■ Problem statement:
Output all the data exactly. Pictures do not belong in the copy.

╭─ Extracted information

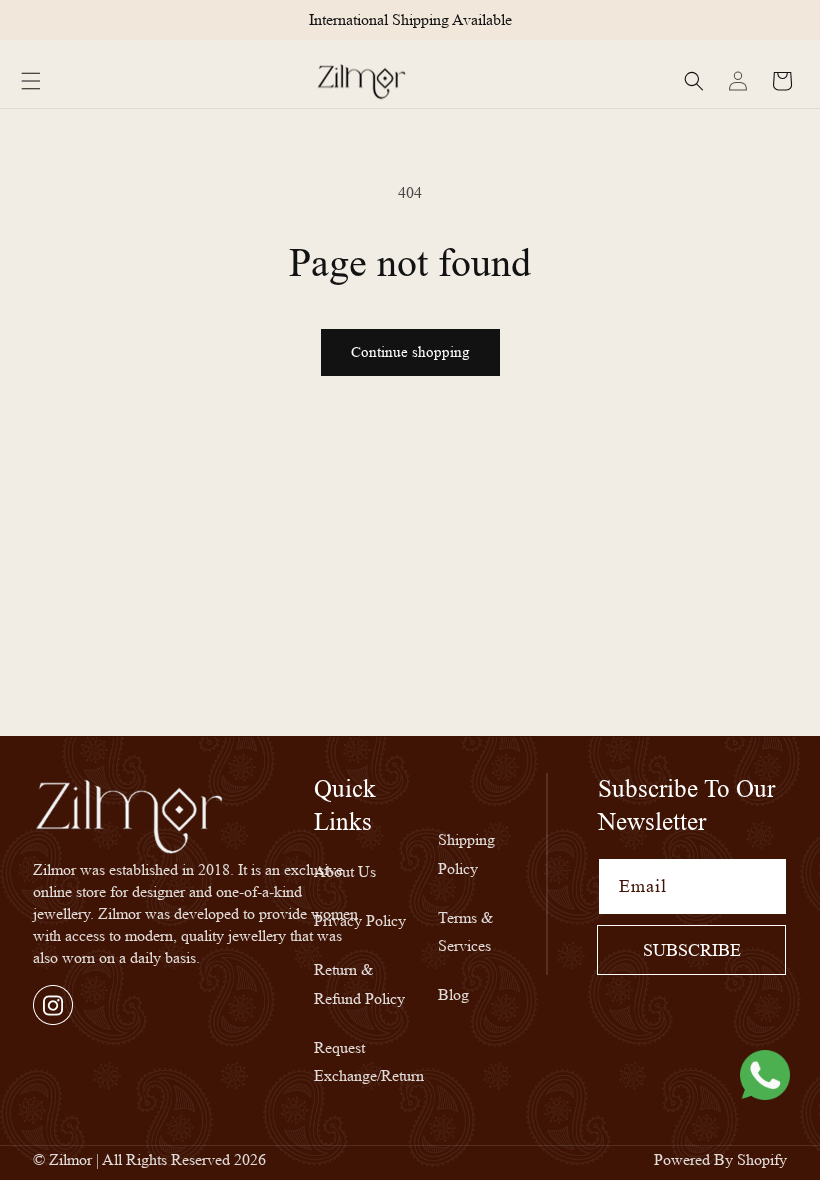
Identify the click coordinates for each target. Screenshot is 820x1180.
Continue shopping (410, 352)
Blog (453, 994)
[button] (31, 81)
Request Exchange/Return (369, 1062)
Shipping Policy (466, 854)
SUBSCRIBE (692, 950)
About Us (345, 871)
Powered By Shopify (720, 1159)
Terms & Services (465, 932)
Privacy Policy (360, 920)
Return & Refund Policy (359, 984)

╰─

■ Written response:
Identify the click coordinates for each target. Screenshot is 820x1180.
Continue shopping (410, 352)
Blog (453, 994)
[button] (31, 81)
Request Exchange/Return (369, 1062)
Shipping Policy (466, 854)
SUBSCRIBE (692, 950)
About Us (345, 871)
Powered By Shopify (720, 1159)
Terms & Services (465, 932)
Privacy Policy (360, 920)
Return & Refund Policy (359, 984)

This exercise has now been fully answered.